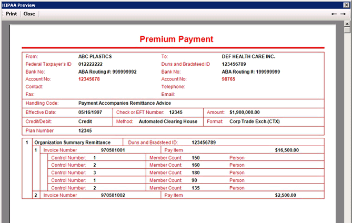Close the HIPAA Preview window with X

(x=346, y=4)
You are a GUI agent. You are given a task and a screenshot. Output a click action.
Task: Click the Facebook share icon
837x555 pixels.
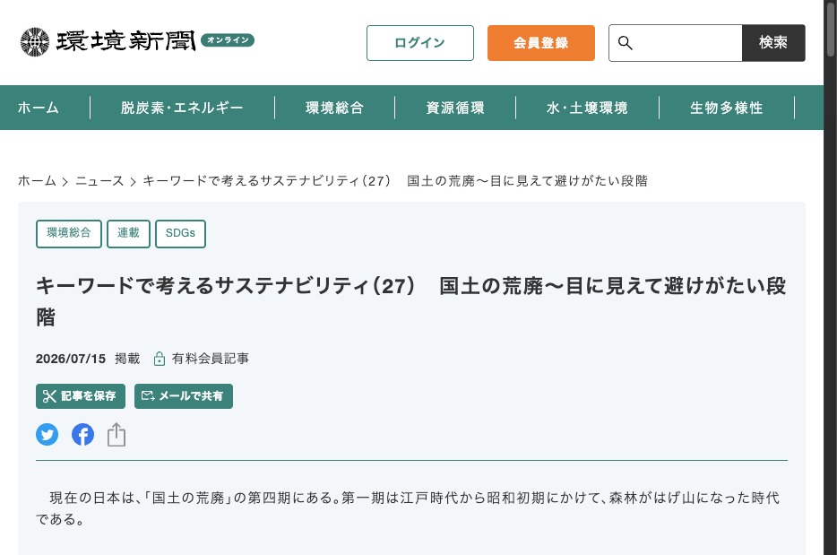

...

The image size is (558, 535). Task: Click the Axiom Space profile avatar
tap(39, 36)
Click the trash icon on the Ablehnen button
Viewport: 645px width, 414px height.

#### [ACTION ITEM]
Print the lines above from the one with "You are a GUI" through the one with "837x555 pixels.", both included, exactly as written and nothing more.

#### [RESULT BELOW]
You are a GUI agent. You are given a task and a screenshot. Output a click action.
Task: Click the Facebook share icon
837x555 pixels.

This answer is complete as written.